- [Problem]: Return, word for word, every line from the one containing "You are a computer-use" through the end of the items, including both ends, and leave the pictures out.

++++ Entries

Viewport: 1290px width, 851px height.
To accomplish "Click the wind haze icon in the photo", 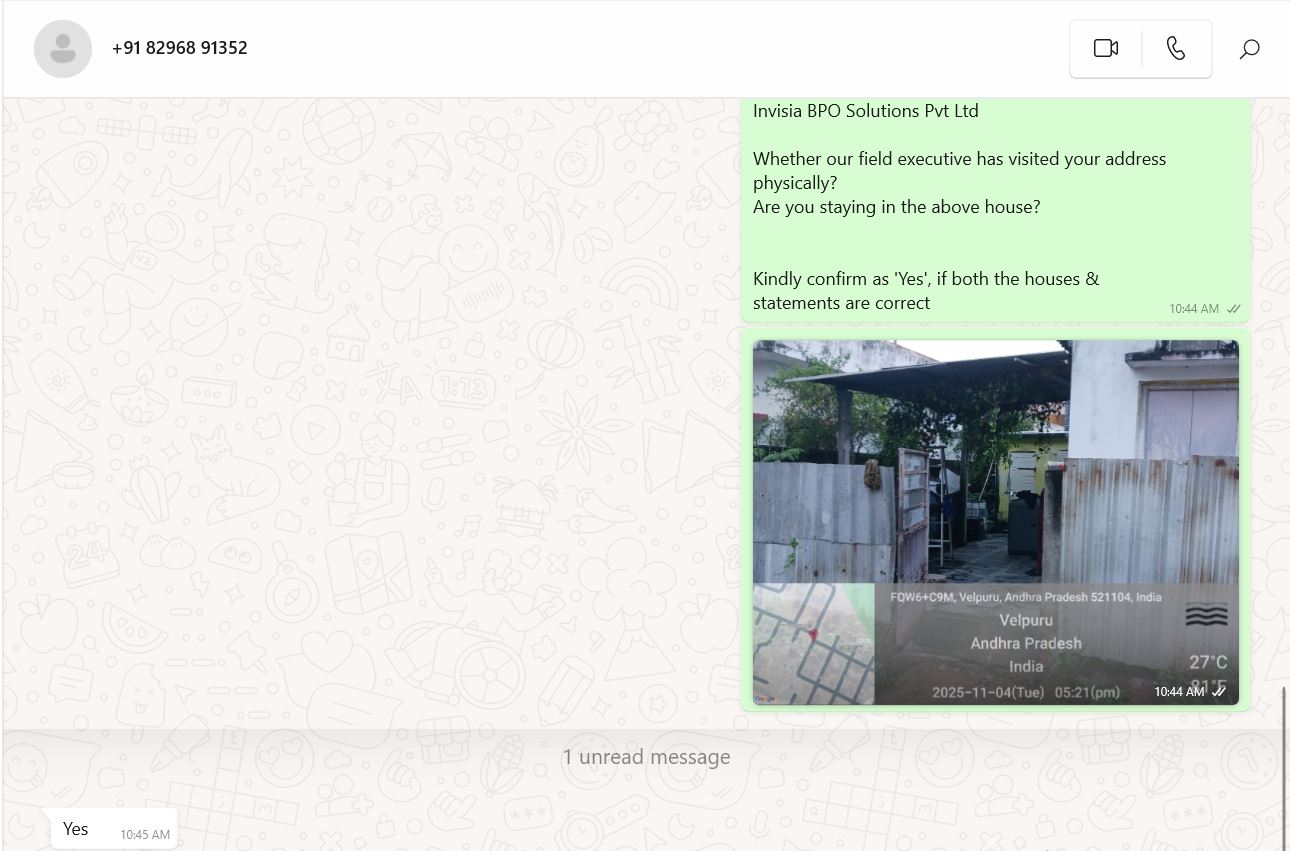I will click(1206, 615).
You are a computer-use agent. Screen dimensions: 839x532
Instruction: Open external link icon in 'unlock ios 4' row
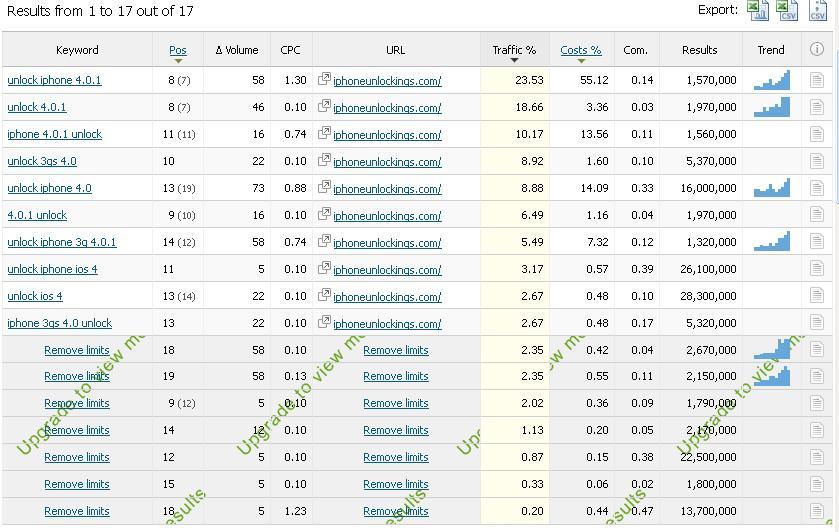(x=324, y=296)
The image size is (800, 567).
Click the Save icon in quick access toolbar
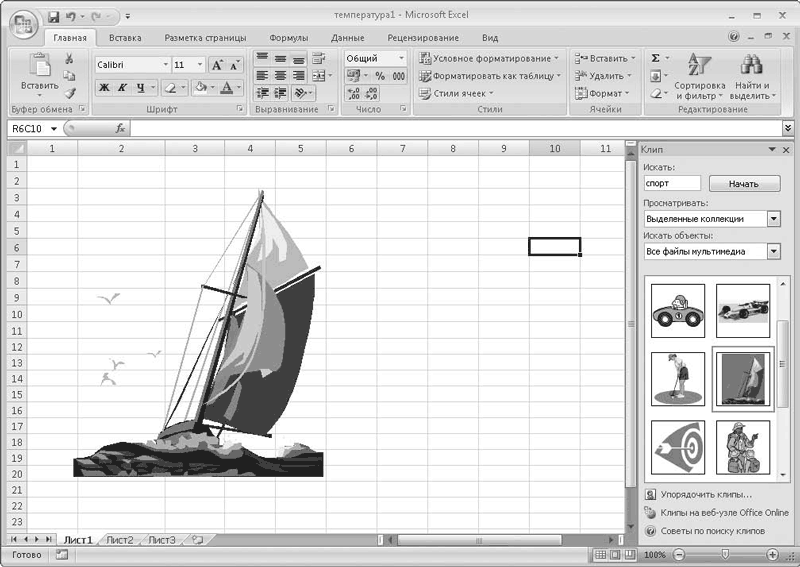(x=52, y=17)
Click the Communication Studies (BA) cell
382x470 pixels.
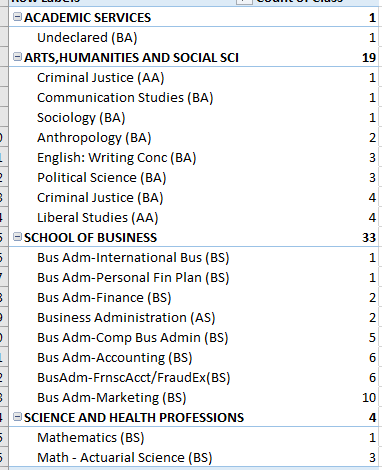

++++++++

- [Result of the exercise]:
You are a computer-use agent. Screen dimensions: 839x532
Instruction: Open external link icon in 'unlock ios 4' row
(x=324, y=296)
The image size is (800, 567).
Click the Save icon in quick access toolbar
(x=52, y=17)
Click the Communication Studies (BA) cell
382x470 pixels.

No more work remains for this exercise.